Set down the complete data exactly as it appears below.

━━ SOURCE INFORMATION

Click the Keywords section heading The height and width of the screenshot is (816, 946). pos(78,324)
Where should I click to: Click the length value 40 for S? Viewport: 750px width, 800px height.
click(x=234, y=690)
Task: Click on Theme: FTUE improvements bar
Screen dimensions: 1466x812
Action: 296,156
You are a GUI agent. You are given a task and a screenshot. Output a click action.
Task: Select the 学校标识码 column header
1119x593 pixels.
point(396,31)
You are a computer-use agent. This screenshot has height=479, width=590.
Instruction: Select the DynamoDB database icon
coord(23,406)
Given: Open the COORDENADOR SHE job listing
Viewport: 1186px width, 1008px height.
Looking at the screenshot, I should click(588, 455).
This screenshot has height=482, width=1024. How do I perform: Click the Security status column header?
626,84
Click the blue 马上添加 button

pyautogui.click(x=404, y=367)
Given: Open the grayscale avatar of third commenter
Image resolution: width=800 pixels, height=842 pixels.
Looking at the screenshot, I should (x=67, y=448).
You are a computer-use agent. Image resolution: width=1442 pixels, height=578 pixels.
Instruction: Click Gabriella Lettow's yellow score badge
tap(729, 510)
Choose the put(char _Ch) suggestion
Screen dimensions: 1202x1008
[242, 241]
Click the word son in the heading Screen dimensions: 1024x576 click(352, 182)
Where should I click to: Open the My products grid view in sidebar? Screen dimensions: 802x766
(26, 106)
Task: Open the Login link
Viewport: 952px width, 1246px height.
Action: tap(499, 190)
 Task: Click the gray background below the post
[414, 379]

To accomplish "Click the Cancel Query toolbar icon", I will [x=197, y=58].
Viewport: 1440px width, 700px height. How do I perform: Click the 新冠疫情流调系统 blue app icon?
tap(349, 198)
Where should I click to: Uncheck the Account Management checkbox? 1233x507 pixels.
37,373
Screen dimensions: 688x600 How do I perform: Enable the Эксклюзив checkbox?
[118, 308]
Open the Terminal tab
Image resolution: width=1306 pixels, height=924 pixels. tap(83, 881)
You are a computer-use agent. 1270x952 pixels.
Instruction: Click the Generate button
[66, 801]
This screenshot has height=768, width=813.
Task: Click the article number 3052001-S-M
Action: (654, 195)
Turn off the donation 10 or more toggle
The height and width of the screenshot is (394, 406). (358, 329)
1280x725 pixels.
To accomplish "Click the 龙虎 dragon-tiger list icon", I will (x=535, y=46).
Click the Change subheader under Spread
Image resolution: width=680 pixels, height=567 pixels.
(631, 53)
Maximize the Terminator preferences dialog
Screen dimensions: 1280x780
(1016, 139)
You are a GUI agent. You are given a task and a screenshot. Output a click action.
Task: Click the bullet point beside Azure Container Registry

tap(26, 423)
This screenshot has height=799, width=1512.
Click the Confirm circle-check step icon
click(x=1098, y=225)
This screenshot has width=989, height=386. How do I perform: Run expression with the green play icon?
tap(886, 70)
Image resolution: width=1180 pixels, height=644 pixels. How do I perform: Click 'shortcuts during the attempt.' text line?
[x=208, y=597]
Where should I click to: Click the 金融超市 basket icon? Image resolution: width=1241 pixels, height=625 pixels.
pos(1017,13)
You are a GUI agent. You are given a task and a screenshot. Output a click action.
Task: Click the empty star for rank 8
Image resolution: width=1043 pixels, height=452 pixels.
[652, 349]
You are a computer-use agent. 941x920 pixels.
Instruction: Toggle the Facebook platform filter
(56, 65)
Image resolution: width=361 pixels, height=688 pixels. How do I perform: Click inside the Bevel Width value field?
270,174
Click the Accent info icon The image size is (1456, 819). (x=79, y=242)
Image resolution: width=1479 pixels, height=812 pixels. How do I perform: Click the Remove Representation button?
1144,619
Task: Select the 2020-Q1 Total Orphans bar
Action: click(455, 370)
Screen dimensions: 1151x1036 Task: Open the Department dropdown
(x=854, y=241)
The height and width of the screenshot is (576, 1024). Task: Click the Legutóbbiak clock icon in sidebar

━━━━

# [RESPONSE]
Click the Keywords section heading The height and width of the screenshot is (816, 946). pos(78,324)
Where should I click to: Click the length value 40 for S? Viewport: 750px width, 800px height.
click(x=234, y=690)
Task: Click on Theme: FTUE improvements bar
Screen dimensions: 1466x812
Action: 296,156
You are a GUI agent. You are given a task and a screenshot. Output a click action.
Task: Select the 学校标识码 column header
1119x593 pixels.
point(396,31)
You are a computer-use agent. This screenshot has height=479, width=590.
Instruction: Select the DynamoDB database icon
coord(23,406)
Given: Open the COORDENADOR SHE job listing
Viewport: 1186px width, 1008px height.
Looking at the screenshot, I should click(588, 455).
This screenshot has height=482, width=1024. How do I perform: Click the Security status column header?
626,84
Click the blue 马上添加 button

pyautogui.click(x=404, y=367)
Given: Open the grayscale avatar of third commenter
Image resolution: width=800 pixels, height=842 pixels.
Looking at the screenshot, I should (x=67, y=448).
You are a computer-use agent. Image resolution: width=1442 pixels, height=578 pixels.
Instruction: Click Gabriella Lettow's yellow score badge
tap(729, 510)
Choose the put(char _Ch) suggestion
Screen dimensions: 1202x1008
[242, 241]
Click the word son in the heading Screen dimensions: 1024x576 click(352, 182)
Where should I click to: Open the My products grid view in sidebar? Screen dimensions: 802x766
(26, 106)
Task: Open the Login link
Viewport: 952px width, 1246px height.
Action: tap(499, 190)
 Task: Click the gray background below the post
[414, 379]

To accomplish "Click the Cancel Query toolbar icon", I will [x=197, y=58].
Viewport: 1440px width, 700px height. How do I perform: Click the 新冠疫情流调系统 blue app icon?
tap(349, 198)
Where should I click to: Uncheck the Account Management checkbox? 1233x507 pixels.
37,373
Screen dimensions: 688x600 How do I perform: Enable the Эксклюзив checkbox?
[118, 308]
Open the Terminal tab
Image resolution: width=1306 pixels, height=924 pixels. tap(83, 881)
You are a computer-use agent. 1270x952 pixels.
Instruction: Click the Generate button
[66, 801]
This screenshot has height=768, width=813.
Task: Click the article number 3052001-S-M
Action: (654, 195)
Turn off the donation 10 or more toggle
The height and width of the screenshot is (394, 406). (358, 329)
1280x725 pixels.
To accomplish "Click the 龙虎 dragon-tiger list icon", I will (x=535, y=46).
Click the Change subheader under Spread
Image resolution: width=680 pixels, height=567 pixels.
(631, 53)
Maximize the Terminator preferences dialog
Screen dimensions: 1280x780
(1016, 139)
You are a GUI agent. You are given a task and a screenshot. Output a click action.
Task: Click the bullet point beside Azure Container Registry

tap(26, 423)
This screenshot has height=799, width=1512.
Click the Confirm circle-check step icon
click(x=1098, y=225)
This screenshot has width=989, height=386. How do I perform: Run expression with the green play icon?
tap(886, 70)
Image resolution: width=1180 pixels, height=644 pixels. How do I perform: Click 'shortcuts during the attempt.' text line?
[x=208, y=597]
Where should I click to: Click the 金融超市 basket icon? Image resolution: width=1241 pixels, height=625 pixels.
pos(1017,13)
You are a GUI agent. You are given a task and a screenshot. Output a click action.
Task: Click the empty star for rank 8
Image resolution: width=1043 pixels, height=452 pixels.
[652, 349]
You are a computer-use agent. 941x920 pixels.
Instruction: Toggle the Facebook platform filter
(56, 65)
Image resolution: width=361 pixels, height=688 pixels. How do I perform: Click inside the Bevel Width value field?
270,174
Click the Accent info icon The image size is (1456, 819). (x=79, y=242)
Image resolution: width=1479 pixels, height=812 pixels. How do I perform: Click the Remove Representation button?
1144,619
Task: Select the 2020-Q1 Total Orphans bar
Action: click(455, 370)
Screen dimensions: 1151x1036 Task: Open the Department dropdown
(x=854, y=241)
The height and width of the screenshot is (576, 1024). Task: Click the Legutóbbiak clock icon in sidebar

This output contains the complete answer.